The cohort was drawn from a previous study of hospitalized patients 70 years and older. Those who had a CT scan at admission were included, and those who were unable to communicate because of debilitating medical conditions or language barrier were excluded. Indications for the CT scans of 117 patients were abstracted, and abnormal findings were recorded. Medical records were examined to identify the course of treatment and to determine whether neurologic symptoms had been present at the time the CT scans were obtained.

Complications occurring as the result of CT scans also were compiled, as were the use of sedatives and restraints and the presence of anxiety or agitation during or around the scanning period. Study outcomes included positive CT scan results and positive results leading to a change in management strategy. The authors also looked at demographic and clinical factors that predicted a positive CT scan finding.

The average age of the 117 patients in this study was 80 years. Of the 96 patients (82.1 percent) who underwent a neurologic examination before scanning, 15 (15.6 percent) were found to have new focal neurologic deficits. Only seven of 29 CT scans with evidence of significant abnormalities (6 percent of all scans) were determined to be true positives. Of the total true-positive and incidental scans, 10 scans led to management changes, which means slightly more than one third of all positive scans and less than one tenth of all scans resulted in a change of treatment.
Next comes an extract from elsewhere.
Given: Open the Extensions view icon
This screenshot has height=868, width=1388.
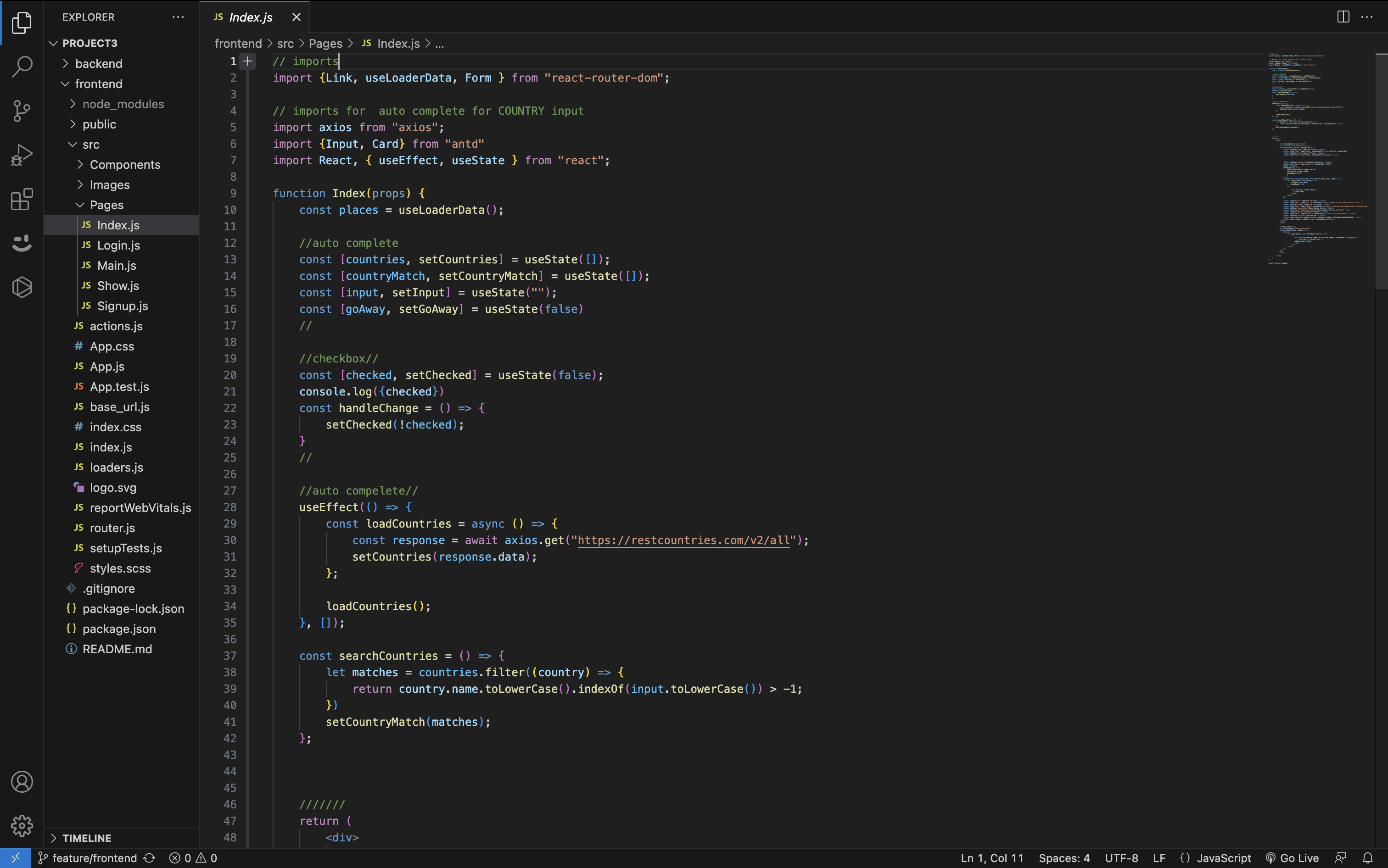Looking at the screenshot, I should point(22,199).
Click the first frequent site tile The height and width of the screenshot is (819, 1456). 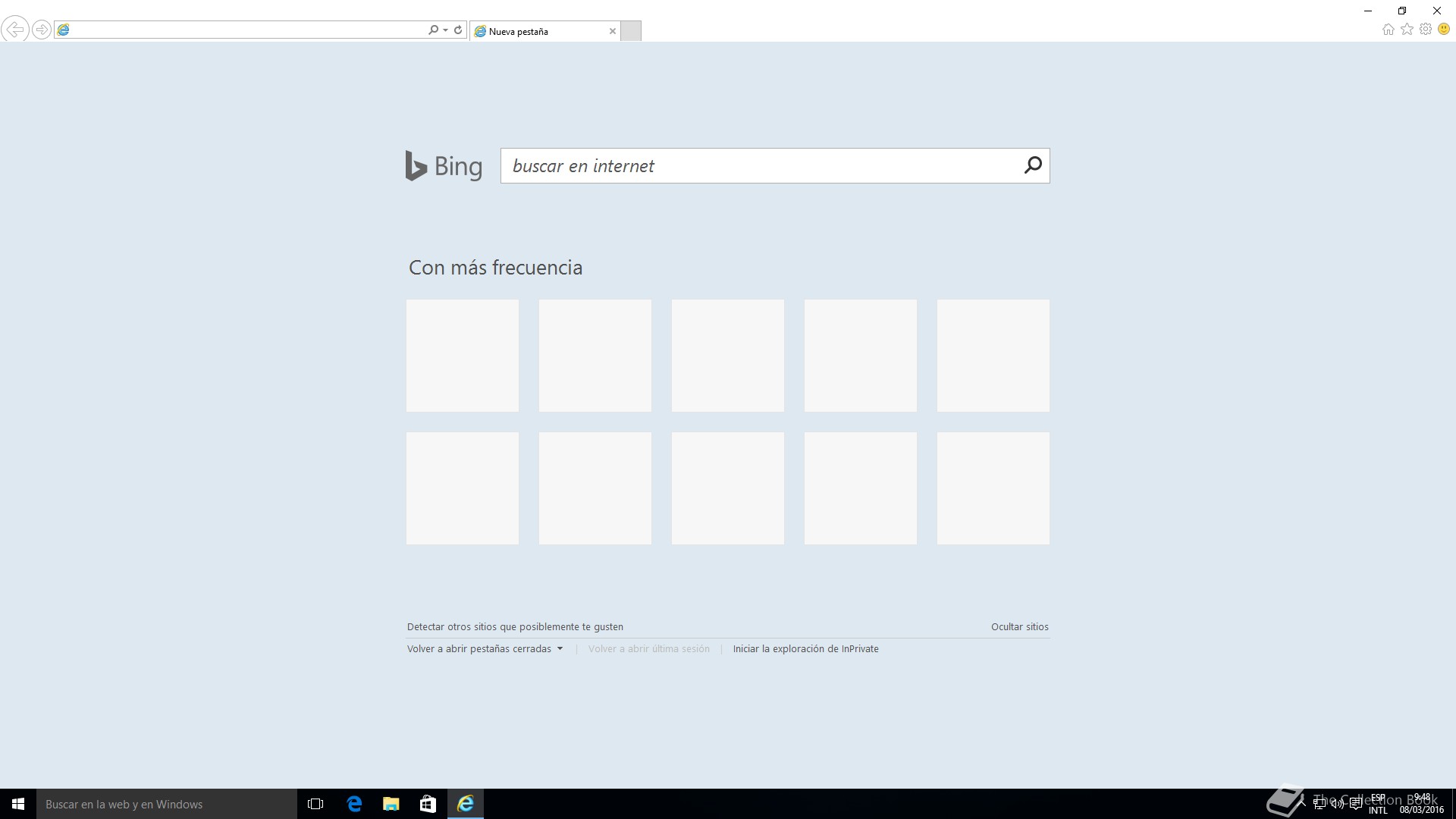point(463,356)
New focal neurologic deficits were the only significant predictor of treatment changes (odds ratio = 13.2). Mental status change did not predict treatment change, but 13 scans (11.1 percent of all scans) were ordered specifically because of mental status changes, and 35 scans (29.9 percent) were ordered in the presence of mental status changes noted in the chart. There were no adverse reactions to contrast materials, but there were several instances of sedation or restraint requirements and agitation and positioning problems, including three unreadable CT scans because of motion artifact.

In this prospective cohort study, 6.0 percent of scans had true-positive findings, and 8.5 percent led to treatment changes (i.e., the number needed to scan to alter treatment was 12). Only new focal neurologic deficits predicted management changes. These findings suggest that although older patients have conditions for which brain imaging is ordered, the yield of brain CT is low.

The authors conclude that better clinical criteria, such as a focus on neurologic deficits, should be defined to guide decisions about which patients really need CT scans.